So – what do you make of this Boston tapes thing, eh? You know the project:  journalist Ed Moloney and Anthony McIntyre got together and arranged interviews with a number of former republican and loyalist combatants in our Troubles.

These were recorded and lodged with Boston College, with the promise that they’d not see the light of day until the interviewee was dead. And so, for a time, it proved. When Brendan Hughes died, Ed Moloney wrote a book in which his recorded testimony featured prominently. A lot of republicans were very unhappy with it, because Hughes essentially claimed, among other things, that over half the hunger-strikers in 1981 should not have died and it was all Sinn Féin’s fault. What couldn’t be disputed was that Moloney had kept his promise to Hughes, that nothing would be revealed until he had died.

But now, hard though it is to believe, all bets are off. The US government has laid legal claim to the tapes and may pass them to the PSNI. The assurances of  confidentiality have melted away like snow off last year’s ditch.

Anthony McIntyre was on BBC Radio Ulster/Raidio Uladh on Sunday and made a number of references to the collation of the tapes as “research”. An odd term for the project. As Anthony probably knows, one of the basic building blocks in research is the choice of sample. For example, if you were in the US right now and you got a sample of 30 people to fill in a questionnaire about the race for the  White House, the value of your “research” would depend, among other things, on who the 30 people were who filled in the questionnaire. If you’d chosen your 30 because you knew they detested black people in general and Barack Obama in particular, your sample would be skewed and your research worthless. It might be a powerful piece of propaganda but it wouldn’t be research. From what I hear – and I’ll be happy to hear otherwise, if anyone knows – the Boston interviews were conducted with people who, if they didn’t detest Sinn Féin in general and Gerry Adams in particular, were – how shall I say? – some way from supportive of them. If that generally-accepted fact is true, then don’t call it research. Use another word.

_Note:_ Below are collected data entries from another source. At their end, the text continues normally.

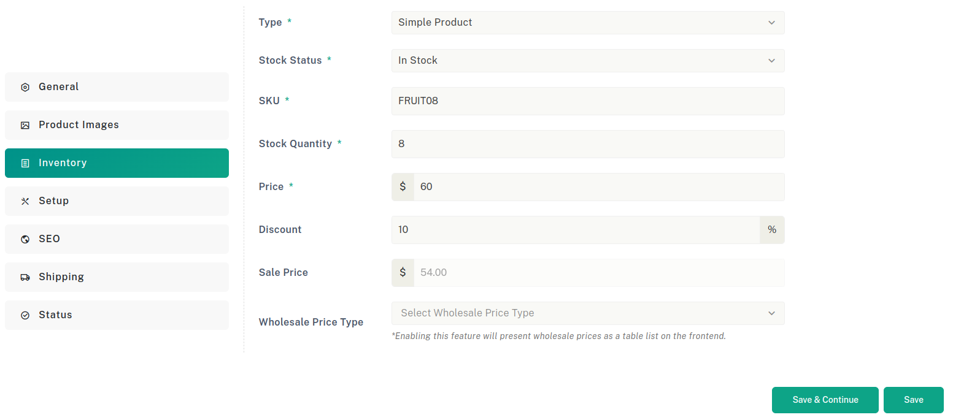Click the SEO globe icon
Viewport: 953px width, 420px height.
tap(25, 239)
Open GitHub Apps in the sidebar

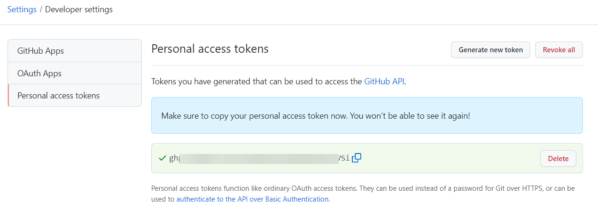pyautogui.click(x=41, y=51)
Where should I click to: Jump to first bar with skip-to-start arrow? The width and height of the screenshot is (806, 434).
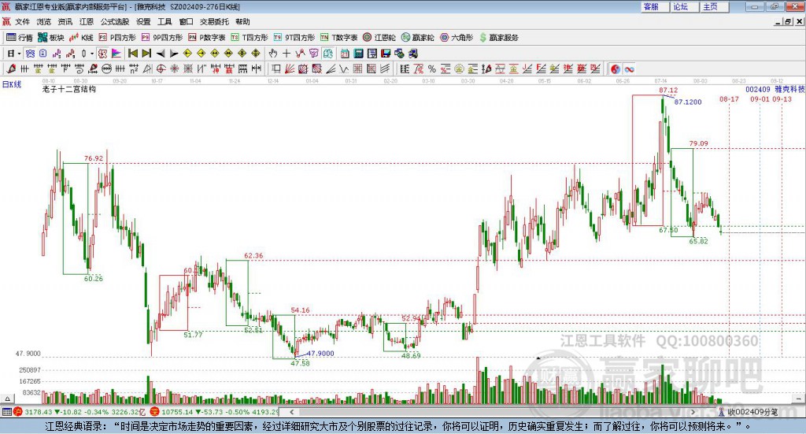tap(133, 54)
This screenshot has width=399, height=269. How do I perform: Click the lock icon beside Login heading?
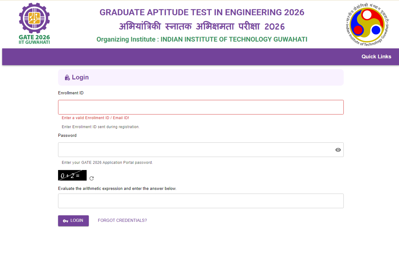pyautogui.click(x=67, y=78)
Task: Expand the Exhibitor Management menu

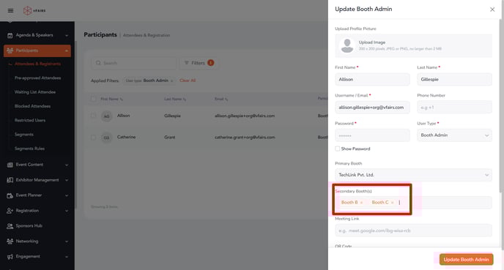Action: [x=37, y=180]
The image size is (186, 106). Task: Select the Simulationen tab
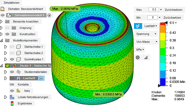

Two other points. First, on Sunday's radio programme, McIntyre conceded that he and Moloney had made an error of judgement in not taking legal advice about their and Boston College’s ability to control these tapes. That I find astonishing. In their shoes, wouldn’t you have worn out your knuckles hammering on the door of the smartest lawyer in town before embarking on a project so controversial? It’s equally astonishing that the people who agreed to be interviewed didn’t first say, “Mr Moloney, Mr McIntyre, show me the legal document that guarantees my words will be kept under lock and key for my lifetime, would you?” If they didn’t, they were very gullible. If they did… I’m stumped there. If they did, what answer were they given? And did the people giving the answer know what they were talking about?

Second point. Anthony McIntyre claimed that if the tapes fall into the hands of the PSNI, his life would be in danger; Danny Morrison speaking on the same programme, said it won’t. I don’t know who’s right, but I do recall an occasion some eight years ago, when I wrote a piece for  the Daily Ireland  newspaper in which I was critical of Anthony McIntyre. Shortly afterwards I got a long, hostile email from Moloney in New York, accusing me of – you guessed it – putting Anthony McIntyre’s life in danger. I considered the charge daft and time has proved me right.  In making up your mind whether McIntyre’s life would be in danger this time, it might be important not to listen to Ed Moloney.